As with everything else on this site, I’d welcome suggestion(s), especially if they come with reasons why your choice(s) should be at the top of my very large virtual stack of books to read.

To read these short summaries and reviews, just hover over the book’s image below and click.



Steven Johnson is one of those rare authors who can take advanced scientific research and turn it into prose that non-scientific readers can understand and then use in their own lives. He can pull that off because he not only has the training to read the scientific literature, but he is a master story teller. He has done it again in Farighted. In it, he helps us see some old and some new tools that help us make decisions on matters that will affect our lives far into the future--hence the title.


The Fearless Organization

I met Amy Edmondson more than 30 years ago when I was getting started on my peacebuilding career and she was starting her own as a business consultant. She since moved on to get a PhD and now teach at the Harvard Business School, where her work on teams has had a profound impact on corporate life. Now, in The Fearless Organization, she has expanded her focus from hospitals and other corporations to organizations in general. Which means her work is filled with implications for peacebuilding.

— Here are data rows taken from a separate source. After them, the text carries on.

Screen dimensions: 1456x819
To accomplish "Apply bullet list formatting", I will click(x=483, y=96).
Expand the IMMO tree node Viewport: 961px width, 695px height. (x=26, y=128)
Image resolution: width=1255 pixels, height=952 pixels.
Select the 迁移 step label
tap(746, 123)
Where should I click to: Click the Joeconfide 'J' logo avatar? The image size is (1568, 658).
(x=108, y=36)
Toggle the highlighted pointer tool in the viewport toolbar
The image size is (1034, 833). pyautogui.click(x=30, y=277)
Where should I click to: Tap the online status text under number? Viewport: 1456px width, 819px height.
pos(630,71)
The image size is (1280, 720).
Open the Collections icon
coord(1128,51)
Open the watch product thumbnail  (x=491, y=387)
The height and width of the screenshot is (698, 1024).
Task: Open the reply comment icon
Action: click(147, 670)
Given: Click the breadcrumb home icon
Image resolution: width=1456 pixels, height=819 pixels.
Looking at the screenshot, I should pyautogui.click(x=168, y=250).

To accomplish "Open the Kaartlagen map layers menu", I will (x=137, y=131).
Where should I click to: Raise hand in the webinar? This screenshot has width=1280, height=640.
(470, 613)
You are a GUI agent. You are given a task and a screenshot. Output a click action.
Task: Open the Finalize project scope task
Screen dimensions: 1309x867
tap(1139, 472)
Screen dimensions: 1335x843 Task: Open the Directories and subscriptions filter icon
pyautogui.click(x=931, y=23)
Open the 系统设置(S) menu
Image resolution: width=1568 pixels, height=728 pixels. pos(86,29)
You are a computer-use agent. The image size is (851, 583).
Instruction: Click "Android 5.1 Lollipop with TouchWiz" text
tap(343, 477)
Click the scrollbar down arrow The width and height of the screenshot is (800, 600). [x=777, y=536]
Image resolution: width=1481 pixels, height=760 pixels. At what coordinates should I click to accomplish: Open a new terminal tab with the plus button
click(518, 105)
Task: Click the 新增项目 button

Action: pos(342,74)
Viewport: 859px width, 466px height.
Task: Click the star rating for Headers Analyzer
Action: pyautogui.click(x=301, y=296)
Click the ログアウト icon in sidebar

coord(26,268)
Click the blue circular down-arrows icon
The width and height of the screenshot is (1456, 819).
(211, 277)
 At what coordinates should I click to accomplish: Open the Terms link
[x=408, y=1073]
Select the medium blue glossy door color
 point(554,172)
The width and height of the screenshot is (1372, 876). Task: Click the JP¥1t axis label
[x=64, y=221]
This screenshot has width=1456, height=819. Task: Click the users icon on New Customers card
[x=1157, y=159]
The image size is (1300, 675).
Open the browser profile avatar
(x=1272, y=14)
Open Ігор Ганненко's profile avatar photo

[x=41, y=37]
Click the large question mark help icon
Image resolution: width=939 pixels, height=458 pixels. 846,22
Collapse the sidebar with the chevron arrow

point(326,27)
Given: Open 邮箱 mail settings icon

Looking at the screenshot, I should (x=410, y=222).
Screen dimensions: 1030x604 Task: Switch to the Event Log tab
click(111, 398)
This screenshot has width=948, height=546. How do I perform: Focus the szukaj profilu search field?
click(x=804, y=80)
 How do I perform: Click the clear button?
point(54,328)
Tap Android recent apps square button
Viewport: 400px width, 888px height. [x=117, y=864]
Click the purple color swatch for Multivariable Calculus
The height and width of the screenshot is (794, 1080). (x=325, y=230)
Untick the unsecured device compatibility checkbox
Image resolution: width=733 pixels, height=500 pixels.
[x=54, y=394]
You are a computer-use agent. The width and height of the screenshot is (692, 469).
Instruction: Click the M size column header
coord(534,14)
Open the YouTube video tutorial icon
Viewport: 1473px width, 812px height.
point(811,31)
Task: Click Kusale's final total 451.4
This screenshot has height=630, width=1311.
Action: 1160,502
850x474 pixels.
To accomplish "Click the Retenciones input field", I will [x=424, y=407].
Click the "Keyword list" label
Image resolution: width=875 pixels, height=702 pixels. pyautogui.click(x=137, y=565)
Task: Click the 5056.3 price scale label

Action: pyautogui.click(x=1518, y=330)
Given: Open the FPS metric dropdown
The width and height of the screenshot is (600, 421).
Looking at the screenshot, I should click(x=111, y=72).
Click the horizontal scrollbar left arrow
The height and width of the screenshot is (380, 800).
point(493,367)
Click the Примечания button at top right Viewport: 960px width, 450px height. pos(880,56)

Leadership and Self-Deception

The Arbinger Institute is not a household name in the conflict resolution circles I work in. It should be. In its practice and in a series of books it has published, the Arbinger staff helps people come to grips with some of their most deeply embedded and self-destructive ways of thinking and acting, which it labels “the box.” Like most of Arbinger’s books, Leadership and Self-Deception.   Develops its point through allegories which make it an easy read—until you explore the lessons that underlie the story of its protagonists, Tom and Bud, a newly hired executive and his boss/mentor, respectively.


A Savage Order

I met Rachel Kleinfeld at a conference on technology and peacebuilding a couple of years ago and learned immediately that she is a force of nature whose youth belies her wisdom and impact. When we met, she was already working on this book, so I’ve been waiting for it and dug into it the day it was published. I wasn’t disappointed. It is bound to have a huge impact on the way we peacebuilders conceive of our work in at least two ways.


The New Handshake

A friend told me about Colin Rule's work a few weeks ago. At first, the systems he developed to help resolve conflicts on e-commerce sites didn't seem all that relevant to my work. After all, my own work focuses on the toughest conflicts we face as a society, not how online businesses and their customers work out their differences. I was wrong. In fact, there is a lot of value here. What Rule and his co-author Amy Schmitz have already done and what they propose companies implement in the future is critical for the future of conflict resolution in general.